> [Excerpted passage]:
----------------------------------------

Physician Assistant Professional Organizations

The Accreditation Review Commission on Education for the Physician Assistant (ARC-PA)

The Accreditation Review Commission on Education for the Physician Assistant (ARC-PA) is the accrediting agency that protects the interests of the public and PA profession by defining the standards for PA education and evaluating PA educational programs to ensure their compliance with those standards. Accreditation is a process of quality assurance that determines whether the program meets established standards for function, structure, and performance. Accreditation of PA programs was created in the early 1970s under the auspices of the American Medical Association. The groups that have accredited PA programs have been many, but in 2000 the ARC-PA was constituted as an independent organization and the Standards for accreditation were created. Graduation from an ARC-PA-accredited program is required for NCCPA PANCE eligibility and for licensure or registration in all states.  The ARC-PA’s sister organization for medicine is the AMA and AAMC’s Liaison Committee on Medical Education (LCME).

----------------------------------------

> [Information shown]:

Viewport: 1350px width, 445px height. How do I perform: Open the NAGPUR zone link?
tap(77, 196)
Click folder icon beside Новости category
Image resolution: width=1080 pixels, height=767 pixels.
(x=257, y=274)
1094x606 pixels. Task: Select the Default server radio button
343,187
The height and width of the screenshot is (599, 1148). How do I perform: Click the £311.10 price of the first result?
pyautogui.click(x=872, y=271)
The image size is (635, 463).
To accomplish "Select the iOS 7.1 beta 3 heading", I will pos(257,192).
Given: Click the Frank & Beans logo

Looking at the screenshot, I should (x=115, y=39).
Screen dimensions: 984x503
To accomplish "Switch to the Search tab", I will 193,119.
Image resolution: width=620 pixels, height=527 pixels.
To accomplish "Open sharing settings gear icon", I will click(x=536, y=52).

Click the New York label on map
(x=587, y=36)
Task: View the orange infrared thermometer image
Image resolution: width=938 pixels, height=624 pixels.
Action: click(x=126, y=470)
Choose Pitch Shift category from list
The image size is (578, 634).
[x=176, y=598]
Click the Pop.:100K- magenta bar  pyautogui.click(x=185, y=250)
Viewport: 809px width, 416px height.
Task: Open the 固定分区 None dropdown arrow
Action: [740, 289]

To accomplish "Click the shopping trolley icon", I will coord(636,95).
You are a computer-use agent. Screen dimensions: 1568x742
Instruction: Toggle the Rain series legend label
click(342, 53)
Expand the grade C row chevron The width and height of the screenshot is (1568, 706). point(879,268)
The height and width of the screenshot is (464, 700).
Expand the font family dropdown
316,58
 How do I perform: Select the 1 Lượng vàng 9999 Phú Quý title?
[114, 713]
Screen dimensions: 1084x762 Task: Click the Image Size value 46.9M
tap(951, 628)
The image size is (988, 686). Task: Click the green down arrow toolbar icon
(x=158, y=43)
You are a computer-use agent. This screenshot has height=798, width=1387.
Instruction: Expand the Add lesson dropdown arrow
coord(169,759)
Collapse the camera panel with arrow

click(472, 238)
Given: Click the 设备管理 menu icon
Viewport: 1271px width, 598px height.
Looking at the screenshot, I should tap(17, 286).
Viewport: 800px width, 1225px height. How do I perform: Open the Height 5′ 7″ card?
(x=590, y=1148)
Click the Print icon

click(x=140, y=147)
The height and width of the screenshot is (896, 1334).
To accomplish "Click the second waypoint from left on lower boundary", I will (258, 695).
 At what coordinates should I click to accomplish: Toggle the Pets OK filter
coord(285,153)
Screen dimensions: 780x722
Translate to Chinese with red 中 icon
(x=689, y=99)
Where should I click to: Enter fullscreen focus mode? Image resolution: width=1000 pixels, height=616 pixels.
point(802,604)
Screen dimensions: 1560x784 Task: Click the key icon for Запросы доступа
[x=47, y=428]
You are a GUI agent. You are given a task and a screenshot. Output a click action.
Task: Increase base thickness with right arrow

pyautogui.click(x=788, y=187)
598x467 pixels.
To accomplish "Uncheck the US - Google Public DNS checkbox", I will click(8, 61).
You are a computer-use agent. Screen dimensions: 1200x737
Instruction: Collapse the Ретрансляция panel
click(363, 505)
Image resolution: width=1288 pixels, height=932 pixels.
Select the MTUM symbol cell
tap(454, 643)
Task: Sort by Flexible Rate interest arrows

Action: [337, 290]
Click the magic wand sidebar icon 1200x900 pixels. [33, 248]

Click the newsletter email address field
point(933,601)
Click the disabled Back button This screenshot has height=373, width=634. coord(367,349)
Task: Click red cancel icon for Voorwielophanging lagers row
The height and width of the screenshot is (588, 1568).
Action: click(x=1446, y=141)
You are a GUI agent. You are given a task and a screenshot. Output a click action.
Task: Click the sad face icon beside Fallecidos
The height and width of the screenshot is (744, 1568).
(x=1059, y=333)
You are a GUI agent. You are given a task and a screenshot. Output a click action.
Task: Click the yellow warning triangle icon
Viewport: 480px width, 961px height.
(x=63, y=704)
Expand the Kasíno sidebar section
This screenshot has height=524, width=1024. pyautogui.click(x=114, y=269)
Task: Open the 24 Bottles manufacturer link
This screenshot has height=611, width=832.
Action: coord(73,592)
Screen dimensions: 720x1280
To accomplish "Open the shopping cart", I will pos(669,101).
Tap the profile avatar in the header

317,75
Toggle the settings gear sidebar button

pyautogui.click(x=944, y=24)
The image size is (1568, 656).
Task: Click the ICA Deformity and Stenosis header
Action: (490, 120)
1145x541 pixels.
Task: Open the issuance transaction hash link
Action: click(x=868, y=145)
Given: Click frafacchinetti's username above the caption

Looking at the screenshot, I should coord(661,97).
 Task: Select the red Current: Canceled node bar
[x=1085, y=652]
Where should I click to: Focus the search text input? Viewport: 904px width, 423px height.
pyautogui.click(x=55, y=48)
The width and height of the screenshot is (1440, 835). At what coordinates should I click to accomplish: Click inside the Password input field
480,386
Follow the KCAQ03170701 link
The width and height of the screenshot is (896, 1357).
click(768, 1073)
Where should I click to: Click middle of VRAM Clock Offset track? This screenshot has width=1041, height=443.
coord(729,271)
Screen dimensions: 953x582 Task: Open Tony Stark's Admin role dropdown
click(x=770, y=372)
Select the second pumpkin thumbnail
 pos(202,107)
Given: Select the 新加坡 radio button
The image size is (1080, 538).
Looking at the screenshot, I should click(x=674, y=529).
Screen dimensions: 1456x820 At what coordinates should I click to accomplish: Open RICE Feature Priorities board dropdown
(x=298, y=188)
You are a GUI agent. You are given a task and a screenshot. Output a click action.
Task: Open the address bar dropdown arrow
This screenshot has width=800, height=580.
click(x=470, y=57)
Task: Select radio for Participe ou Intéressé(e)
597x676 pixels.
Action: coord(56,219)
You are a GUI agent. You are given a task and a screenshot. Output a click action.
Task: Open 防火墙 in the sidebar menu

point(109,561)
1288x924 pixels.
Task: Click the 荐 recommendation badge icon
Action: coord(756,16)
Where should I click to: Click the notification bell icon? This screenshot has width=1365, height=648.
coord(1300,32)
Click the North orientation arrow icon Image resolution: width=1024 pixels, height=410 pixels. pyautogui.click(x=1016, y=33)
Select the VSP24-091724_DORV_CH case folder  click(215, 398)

----------------------------------------

> [Exercise set]:
• A. According to the passage on physician assistant professional organizations, in what year was the ARC-PA constituted as an independent organization?
• B. Carry on the passage on physician assistant professional organizations, starting after its final sentence.

> [Results for each task]:
• A. 2000

• B.
There are several categories of accreditation. Accreditation can be provisional, continuing, probational, withdrawn, or withheld. As of March 2019, the Accreditation Review Commission on Education for the Physician Assistant, Inc. (ARC-PA) has granted Accreditation-Continued status to the Marshall B. Ketchum University Physician Assistant Program sponsored by Marshall B. Ketchum University. Accreditation-Continued is an accreditation status granted when a currently accredited program is in compliance with the ARC-PA Standards. Accreditation remains in effect until the program closes or withdraws from the accreditation process or until accreditation is withdrawn for failure to comply with the Standards. The approximate date for the next validation review of the program by the ARC-PA will be March 2029. The review date is contingent upon continued compliance with the Accreditation Standards and ARC-PA policy.

The American Academy of PAs (AAPA)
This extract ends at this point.